EXHIBIT 5.1  OPINION ON LEGALITY

                                  LAW OFFICES
                                      OF
                              MICHAEL L. CORRIGAN

                            Carmel Valley Centre II
                             11995 El Camino Real
                                   Suite 301
TELEPHONE: (858) 436-3368    San Diego, CA  92130     FACSIMILE: (858) 436-3369
EMAIL: mike@corriganlaw.net

January 21, 2011

Securities and Exchange Commission
450 Fifth Street, N.W.
Washington, D.C.  20549

Re: Monster Offers
       Registration Statement on Form S-8

Gentlemen:

        We have acted as special counsel to Monster Offers, a Nevada
corporation (the "Company"), in connection with the preparation for filing
with the U. S. Securities and Exchange Commission of a Registration Statement
on Form S-8 ("Registration Statement") under the Securities Act of 1933, as
amended.  The Registration Statement relates to the registration of 200,000
shares ("Shares") of the Company's common stock, par value $0.001 per share
("Common Stock"), for a Consulting Agreement ("Agreement") dated January 21,
2011.

        We have examined the Agreement and such corporate records, documents,
instruments and certificates of the Company, and have reviewed such other
documents as we have deemed relevant under the circumstances.  In such
examination, we have assumed without independent investigation the
authenticity of all documents submitted to us as originals, the genuineness
of all signatures, the legal capacity of all natural persons, and the
conformity of any documents submitted to us as copies to their respective
originals.  As to certain questions of fact material to this opinion, we have
relied without independent investigation upon statements or certificates of
public officials and officers of the Company.
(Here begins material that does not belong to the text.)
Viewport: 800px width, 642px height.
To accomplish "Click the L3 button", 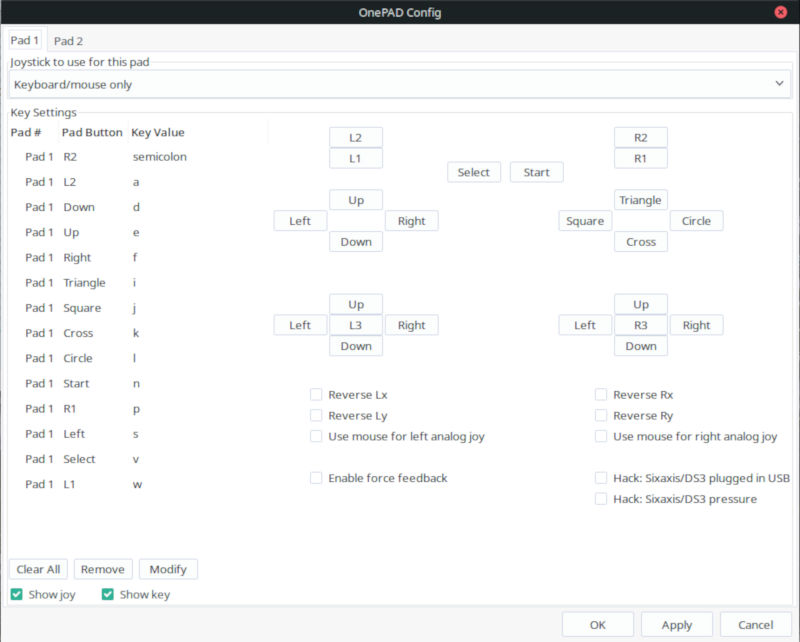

     Based upon and subject to the foregoing, we are of the opinion that the
Shares, when issued in accordance with the Agreement, will be legally issued,
fully paid and non-assessable.

     In connection with this opinion, we have examined the Registration
Statement, the Company's Articles of Incorporation and By-laws, and such
other documents as we have deemed necessary to enable us to render the
opinion hereinafter expressed.

     We hereby consent to the use of this opinion as an exhibit to the
Registration Statement and to the reference to our name under the caption
"Legal Opinions" in the prospectus included in the Registration Statement.

      This opinion is conditioned upon the compliance by the Company with
all applicable provisions of the Securities Act of 1933, as amended, and such
state securities rules, regulations and laws as may be applicable.